*** Opening Excerpted text ***
5. Request Lifecycle with Thermal Interrupts #
The standard vLLM state machine is WAITING -> RUNNING -> FINISHED. With thermal interrupts we add RUNNING -> SWAPPED -> RUNNING transitions that are not prefill-driven.
Key insight: after a thermal interrupt, the swapped request re-enters WAITING priority queue. If you don't also reduce max_num_seqs, it will be immediately rescheduled and you'll oscillate. The /v1/admin/batch call should atomically set both force_evict and a lower max_num_seqs.
6. SchedulerThermalPolicy Plugin Interface RFC #
Hardcoding thermal logic in Scheduler is not tenable. Different orgs use DCGM, nvidia-smi, ROCm-SMI, or custom BMC telemetry. We propose a plugin interface merged into vllm/core/policy.py.
# vllm/core/policy.py - proposed new file
from abc import ABC, abstractmethod
from typing import List, TYPE_CHECKING
if TYPE_CHECKING:
from vllm.core.scheduler import Scheduler
from vllm.sequence import SequenceGroup
class SchedulerThermalPolicy(ABC):
"""Decides which sequences to evict under thermal/gpu pressure."""
@abstractmethod
def get_max_running_seqs(self, scheduler: "Scheduler") -> int:
"""Return dynamic cap for len(self.running). Must be <= max_num_seqs."""
raise NotImplementedError
@abstractmethod
def select_victims(self,
running: List["SequenceGroup"],
num_to_evict: int) -> List["SequenceGroup"]:
"""Pick N sequences to swap_out. Called when len(running) > cap."""
*** Closing Excerpted text ***
*** Opening Extracted material ***
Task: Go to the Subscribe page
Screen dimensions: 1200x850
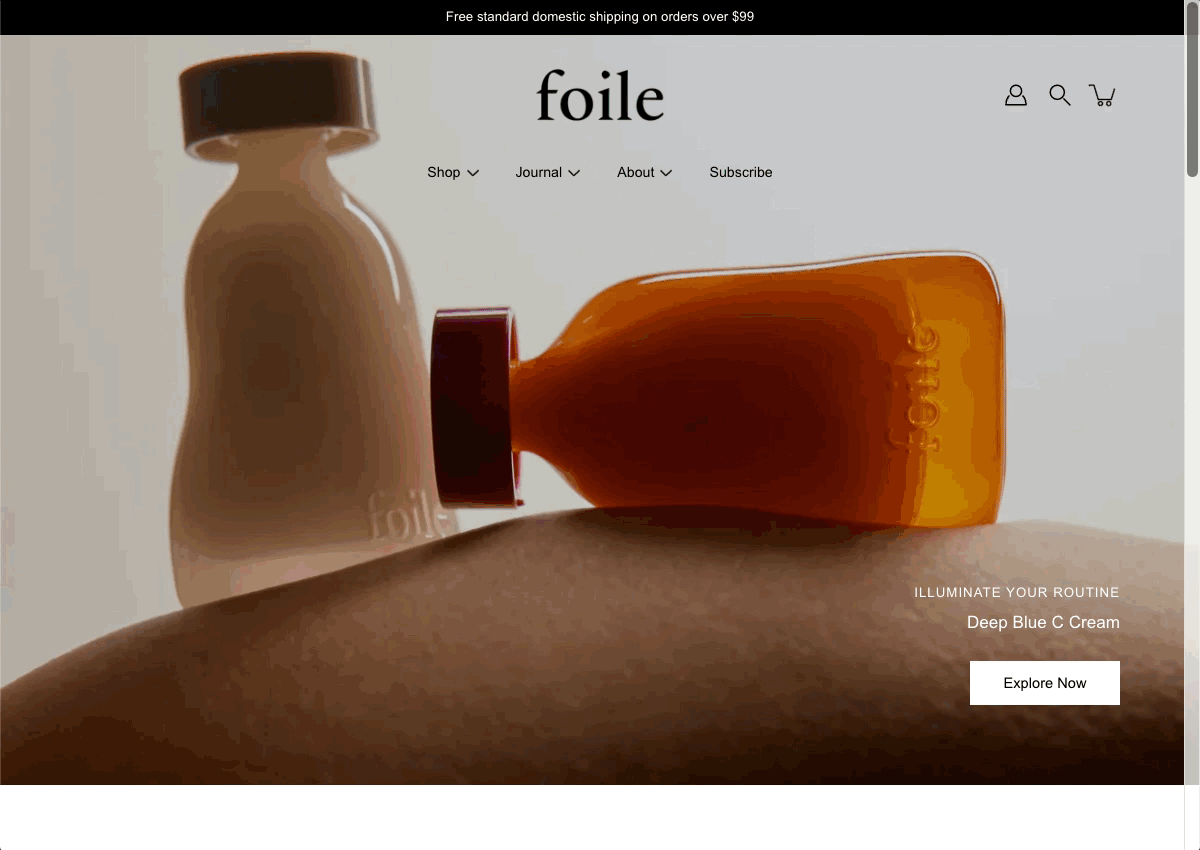Action: point(741,172)
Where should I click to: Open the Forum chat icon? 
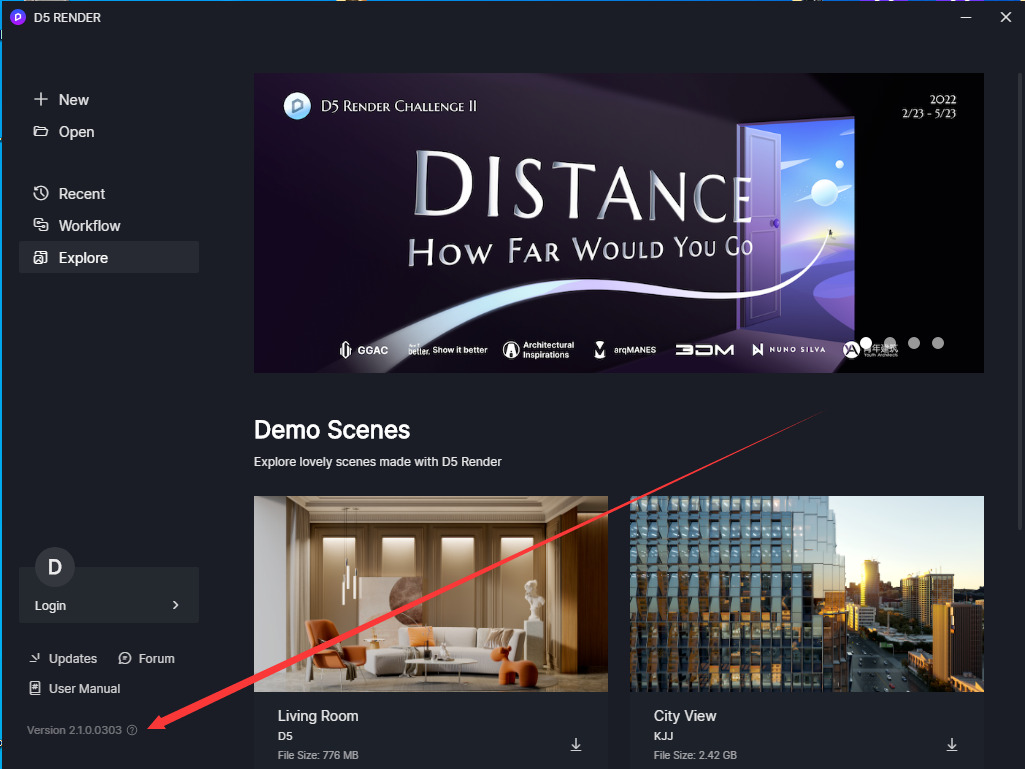125,658
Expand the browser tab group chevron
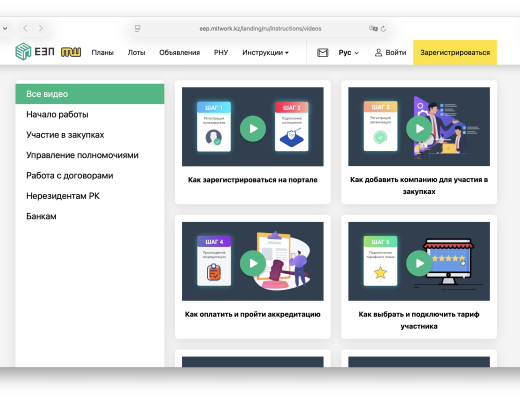Screen dimensions: 520x400 click(5, 28)
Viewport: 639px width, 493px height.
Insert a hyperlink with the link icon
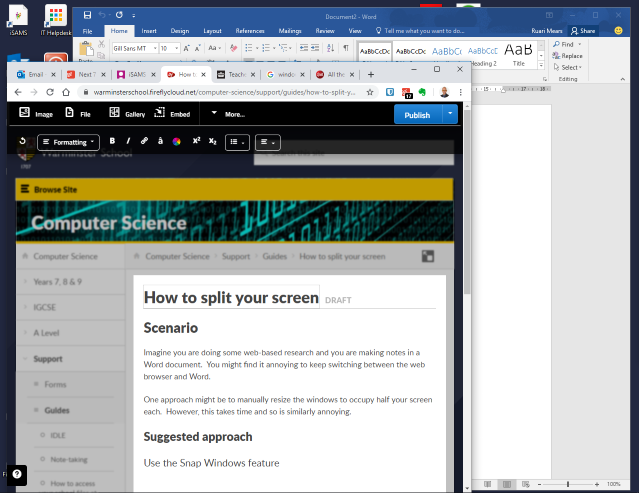point(144,142)
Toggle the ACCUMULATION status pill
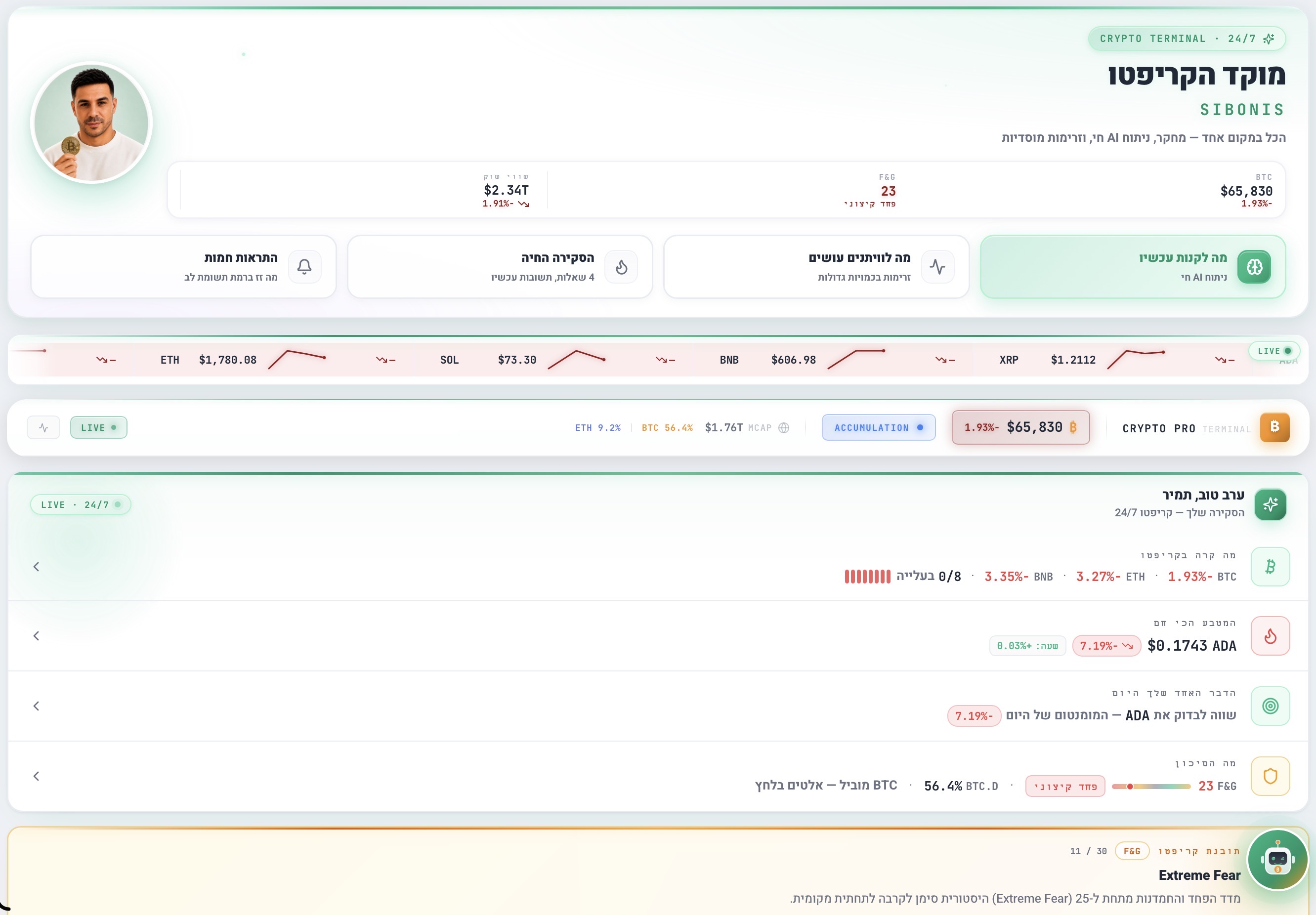 coord(879,427)
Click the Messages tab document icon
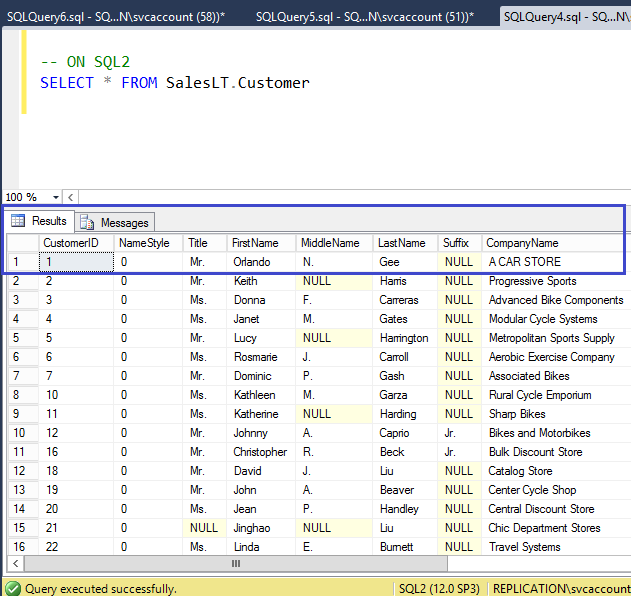 pos(88,223)
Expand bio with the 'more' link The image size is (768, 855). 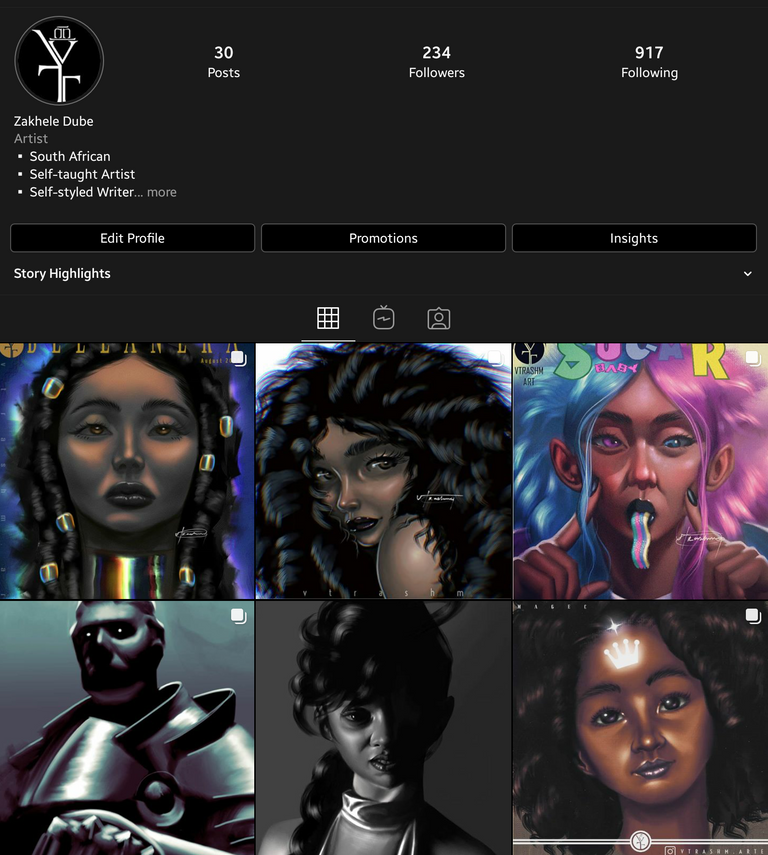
*** Closing Extracted material ***
• Exercise 1:
Answer from the thermal-interrupt excerpt:
(a) What is the standard vLLM state machine?
(b) In which file is the plugin interface proposed to be merged?
(c) Under what condition is select_victims called?
• Exercise 2: According to the thermal-interrupt excerpt, why should the /v1/admin/batch call set a lower max_num_seqs along with force_evict? Answer in one to three sentences.
• Exercise 3: Repeat the thermal-interrupt excerpt word for word, everything from "Key insight: after" down to "a lower max_num_seqs.".
The items have no connection to the thermal-interrupt excerpt.

• Result 1:
(a) WAITING -> RUNNING -> FINISHED.
(b) vllm/core/policy.py.
(c) When len(running) > cap.

• Result 2: After a thermal interrupt, the swapped request re-enters the WAITING priority queue. If max_num_seqs is not also reduced, the request will be rescheduled immediately, which causes oscillation.

• Result 3:
Key insight: after a thermal interrupt, the swapped request re-enters WAITING priority queue. If you don't also reduce max_num_seqs, it will be immediately rescheduled and you'll oscillate. The /v1/admin/batch call should atomically set both force_evict and a lower max_num_seqs.